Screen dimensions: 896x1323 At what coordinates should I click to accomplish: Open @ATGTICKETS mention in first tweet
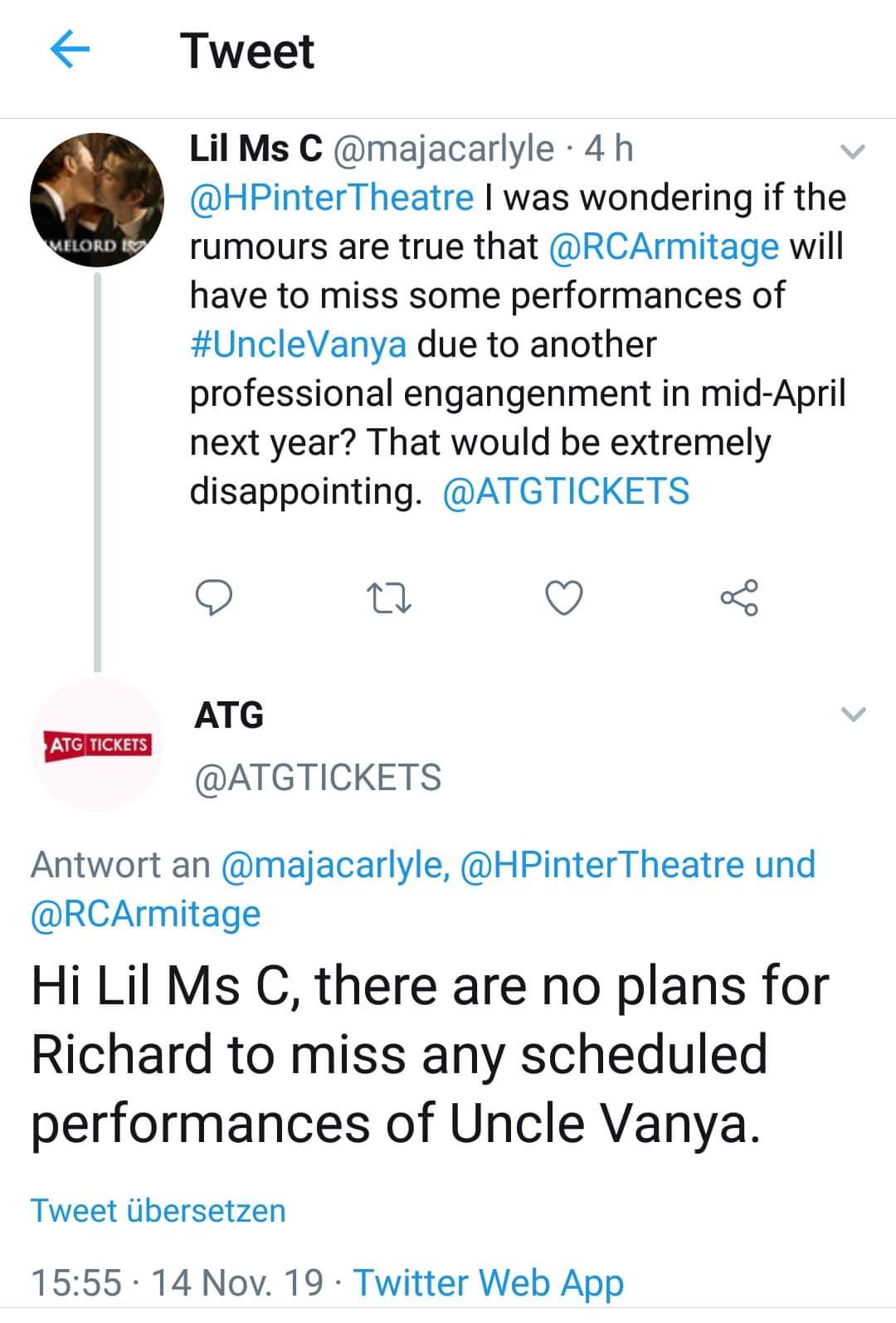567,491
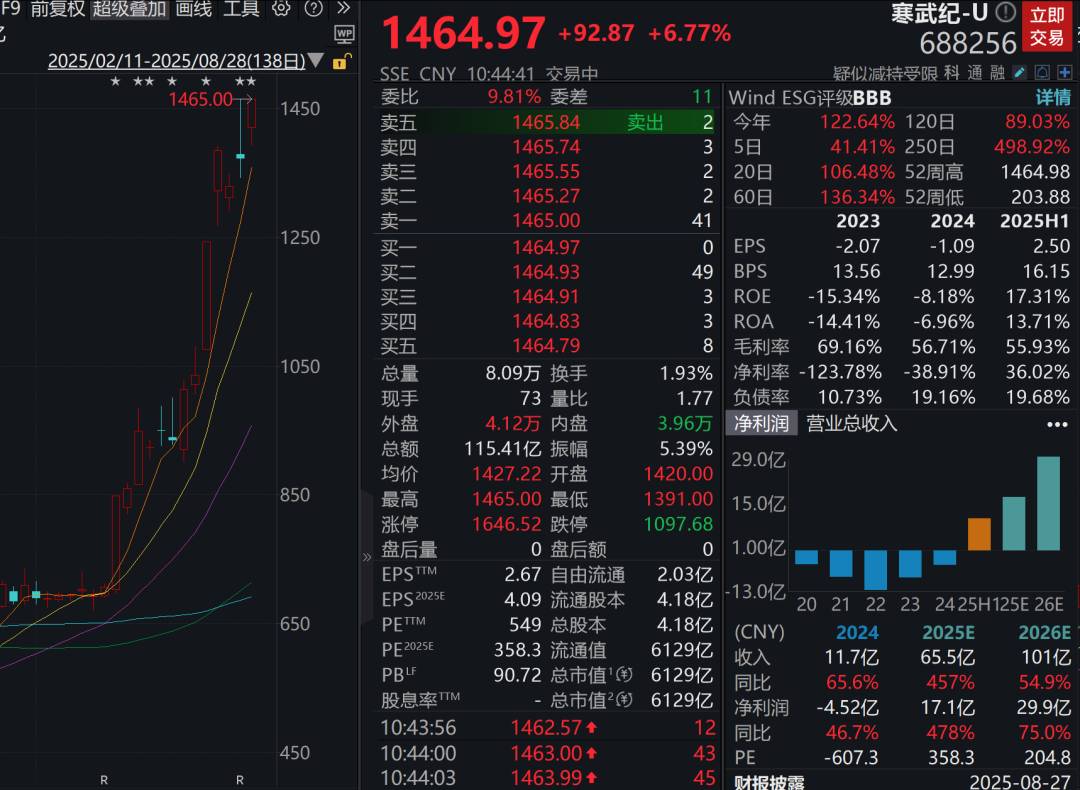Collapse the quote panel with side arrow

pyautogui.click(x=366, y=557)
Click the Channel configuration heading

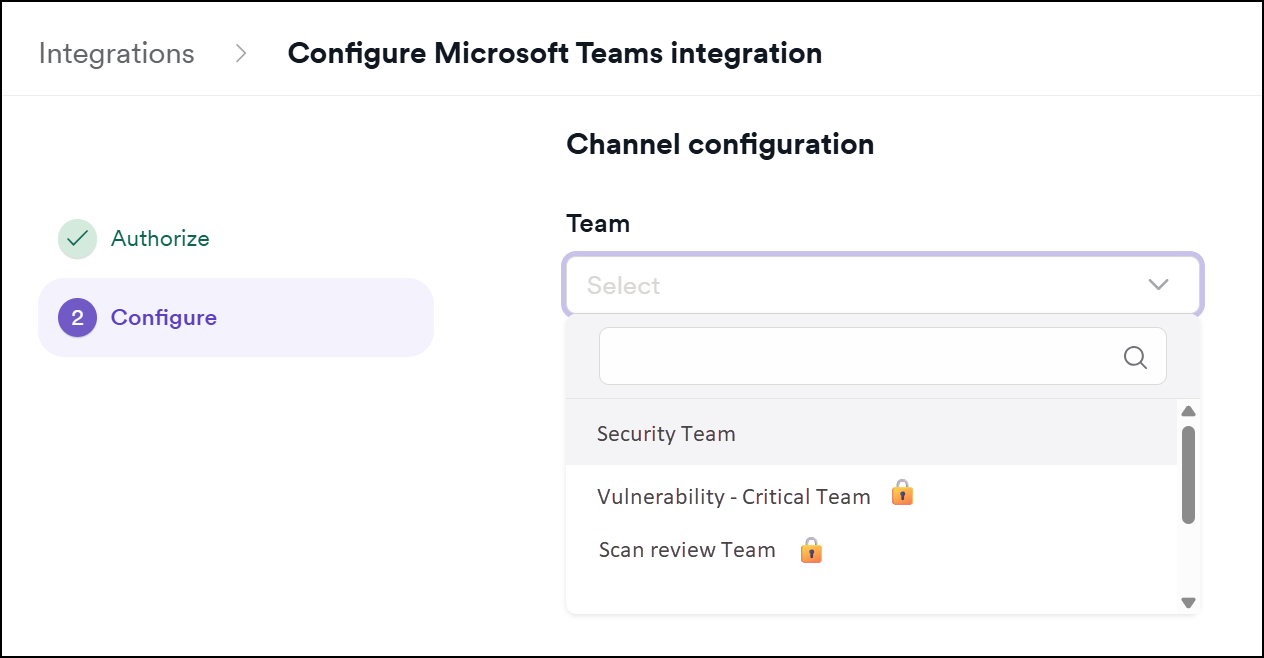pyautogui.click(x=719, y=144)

--------

[What this task involves]: Print the data above exactly, minus pictures.

[Expected answer]:
Screen dimensions: 896x1323 At what coordinates should I click to accomplish: Open @ATGTICKETS mention in first tweet
567,491
Collapse the quote panel with side arrow

pyautogui.click(x=366, y=557)
Click the Channel configuration heading

pyautogui.click(x=719, y=144)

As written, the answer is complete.